I know you understand what I mean; I can see it in your face. There comes a time when the non-grievers go back to life, even some of the grievers go back, and you’re left trying to comprehend the incomprehensible.
What’s the point in living on past the point when those we have loved have left us? And how can we ever forgive ourselves for letting them go? Without Elena in the world, time did not exist. A world without time is a terrible thing. There is no certainty. Days could move quickly or slowly, or not at all. The laws of the universe have been tinkered with, and you are blindly wheeling.
But you know this already, Rachel.
You know that you must hold on to any laws that you can find.
I love my son, and he is the law that cannot be tinkered with. Love of the things that make you happy is steady too – books, words, music, art – these are lights that reappear in a broken universe.
You say that the ocean is the most beautiful thing you’ve ever seen, and the thing that terrifies you the most. This describes how it was for me to fall in love with Elena. So perhaps all things that are worthwhile are terrifying?
Go back to the ocean, Rachel. It’s a part of you, and so is Cal.
Frederick
In the morning, while Henry is sleeping, I take a pen and some paper out into the garden. There are people sitting in it already, even though the bookstore isn’t open. They’ve come through from Frank’s, bringing their croissants and coffee. They ask me what time the bookstore opens, and I tell them the hours – ten till it depends – for book emergencies they open in the middle of the night.
I try not to think about the time when the reading garden will be gone. I try to look on the practical side. People need housing. But right now, I can’t make myself believe that it’s a good thing they have it here.
Frank brings me a coffee. ‘On the house,’ he says. ‘It’s a day of national mourning.’
I hear a soft sound, a small cough, and turn to see Frederick standing next to me.
‘Thank you,’ I say, and instead of writing to him, we have breakfast together in the reading garden.
I tell him that yes; I am going back to the ocean. ‘I want to swim again,’ I say.

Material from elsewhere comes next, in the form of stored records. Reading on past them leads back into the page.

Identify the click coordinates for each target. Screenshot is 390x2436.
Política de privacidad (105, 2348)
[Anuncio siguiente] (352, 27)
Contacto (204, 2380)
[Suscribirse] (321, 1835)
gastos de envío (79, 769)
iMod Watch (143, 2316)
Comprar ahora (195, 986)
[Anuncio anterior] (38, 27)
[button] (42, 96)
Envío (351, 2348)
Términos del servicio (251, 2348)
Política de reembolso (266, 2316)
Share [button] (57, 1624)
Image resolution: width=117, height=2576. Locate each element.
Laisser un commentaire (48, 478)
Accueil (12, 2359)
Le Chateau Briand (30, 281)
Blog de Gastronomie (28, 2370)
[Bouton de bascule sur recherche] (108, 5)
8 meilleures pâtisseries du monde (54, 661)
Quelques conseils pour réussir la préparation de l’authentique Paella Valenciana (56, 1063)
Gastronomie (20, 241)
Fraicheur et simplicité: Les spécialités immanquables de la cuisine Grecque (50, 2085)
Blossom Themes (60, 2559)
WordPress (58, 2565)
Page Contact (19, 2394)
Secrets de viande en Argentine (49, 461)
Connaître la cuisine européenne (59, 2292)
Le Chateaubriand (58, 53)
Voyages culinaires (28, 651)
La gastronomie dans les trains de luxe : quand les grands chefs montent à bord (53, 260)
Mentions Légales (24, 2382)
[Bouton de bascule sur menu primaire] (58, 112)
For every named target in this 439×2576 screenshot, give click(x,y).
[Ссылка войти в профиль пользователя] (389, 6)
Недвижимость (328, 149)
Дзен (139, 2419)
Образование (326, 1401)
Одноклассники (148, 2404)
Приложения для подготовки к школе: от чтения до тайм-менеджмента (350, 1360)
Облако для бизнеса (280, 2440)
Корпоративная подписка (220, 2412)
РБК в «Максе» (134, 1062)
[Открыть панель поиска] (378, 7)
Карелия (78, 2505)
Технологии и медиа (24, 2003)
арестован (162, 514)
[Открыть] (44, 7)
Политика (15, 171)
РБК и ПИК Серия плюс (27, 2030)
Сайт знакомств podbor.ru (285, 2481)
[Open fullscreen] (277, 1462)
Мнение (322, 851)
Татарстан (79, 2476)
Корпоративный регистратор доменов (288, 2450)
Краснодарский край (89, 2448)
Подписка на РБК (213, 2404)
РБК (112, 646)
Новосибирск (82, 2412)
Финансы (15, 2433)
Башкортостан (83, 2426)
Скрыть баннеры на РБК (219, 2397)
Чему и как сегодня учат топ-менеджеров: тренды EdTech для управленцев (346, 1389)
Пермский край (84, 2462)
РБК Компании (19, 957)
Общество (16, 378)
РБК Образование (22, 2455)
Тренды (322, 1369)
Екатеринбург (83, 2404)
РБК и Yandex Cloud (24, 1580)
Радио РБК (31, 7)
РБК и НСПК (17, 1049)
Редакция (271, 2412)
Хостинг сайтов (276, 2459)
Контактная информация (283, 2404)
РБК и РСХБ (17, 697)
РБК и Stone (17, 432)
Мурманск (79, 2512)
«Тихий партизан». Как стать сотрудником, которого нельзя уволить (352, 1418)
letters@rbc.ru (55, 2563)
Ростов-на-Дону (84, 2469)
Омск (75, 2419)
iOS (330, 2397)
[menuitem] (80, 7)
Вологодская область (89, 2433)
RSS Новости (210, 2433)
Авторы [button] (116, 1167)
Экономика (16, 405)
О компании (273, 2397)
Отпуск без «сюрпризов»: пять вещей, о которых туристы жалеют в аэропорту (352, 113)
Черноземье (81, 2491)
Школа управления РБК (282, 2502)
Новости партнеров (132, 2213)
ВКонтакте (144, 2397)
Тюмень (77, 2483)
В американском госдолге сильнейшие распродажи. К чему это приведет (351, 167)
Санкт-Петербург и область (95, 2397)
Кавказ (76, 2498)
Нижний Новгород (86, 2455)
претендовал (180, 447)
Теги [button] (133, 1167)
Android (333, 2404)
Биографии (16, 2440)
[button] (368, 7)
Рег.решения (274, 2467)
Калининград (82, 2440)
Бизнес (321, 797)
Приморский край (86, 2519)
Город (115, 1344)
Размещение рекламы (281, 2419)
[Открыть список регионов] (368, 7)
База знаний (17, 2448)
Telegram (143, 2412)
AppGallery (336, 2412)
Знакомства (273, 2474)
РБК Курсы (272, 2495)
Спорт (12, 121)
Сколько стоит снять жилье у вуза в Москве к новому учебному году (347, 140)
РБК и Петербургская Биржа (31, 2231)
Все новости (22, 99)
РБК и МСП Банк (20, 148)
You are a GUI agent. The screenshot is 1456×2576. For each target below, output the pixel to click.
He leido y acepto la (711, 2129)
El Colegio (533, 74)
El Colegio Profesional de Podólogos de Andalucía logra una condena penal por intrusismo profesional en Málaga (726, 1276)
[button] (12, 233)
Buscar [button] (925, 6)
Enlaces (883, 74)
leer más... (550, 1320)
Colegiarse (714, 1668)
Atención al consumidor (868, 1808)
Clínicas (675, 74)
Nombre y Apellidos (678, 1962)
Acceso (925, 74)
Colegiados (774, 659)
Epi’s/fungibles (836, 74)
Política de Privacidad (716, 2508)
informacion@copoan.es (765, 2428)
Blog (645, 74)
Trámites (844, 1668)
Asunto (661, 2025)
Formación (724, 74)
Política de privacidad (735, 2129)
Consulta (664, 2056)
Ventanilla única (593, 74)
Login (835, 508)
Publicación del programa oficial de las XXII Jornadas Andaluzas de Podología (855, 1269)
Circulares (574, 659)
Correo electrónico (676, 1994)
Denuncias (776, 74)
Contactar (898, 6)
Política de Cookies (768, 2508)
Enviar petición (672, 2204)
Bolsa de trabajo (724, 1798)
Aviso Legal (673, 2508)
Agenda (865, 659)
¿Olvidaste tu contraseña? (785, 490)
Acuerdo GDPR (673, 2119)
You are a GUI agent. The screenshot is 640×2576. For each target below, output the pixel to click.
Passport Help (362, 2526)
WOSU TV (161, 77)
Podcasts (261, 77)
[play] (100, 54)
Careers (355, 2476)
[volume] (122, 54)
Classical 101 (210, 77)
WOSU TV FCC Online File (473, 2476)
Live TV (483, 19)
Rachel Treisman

After Frederick’s gone, I imagine I’m in the ocean again. I’m floating in it with Mum, our backs to the salt, our faces to the sky.
The line from the Borges story goes through my head – about the narrator ending up where he started. I think about things I’ve read, other readers who have pointed things out to me, strangers’ circles directing the way. I think about Cloud Atlas, all the stories that, in the end, add up to one. I think about the beautiful, impossible thought that Cal might have, at the moment of dying, transmigrated.
I step from that thought to another – that he had been transmigrating all his life; leaving himself in the people he loved, in the things he loved. I think of the cover of Cloud Atlas, the pages turning into clouds and turning into sky, raining into ocean; Cal, brimming at the edges, escaping.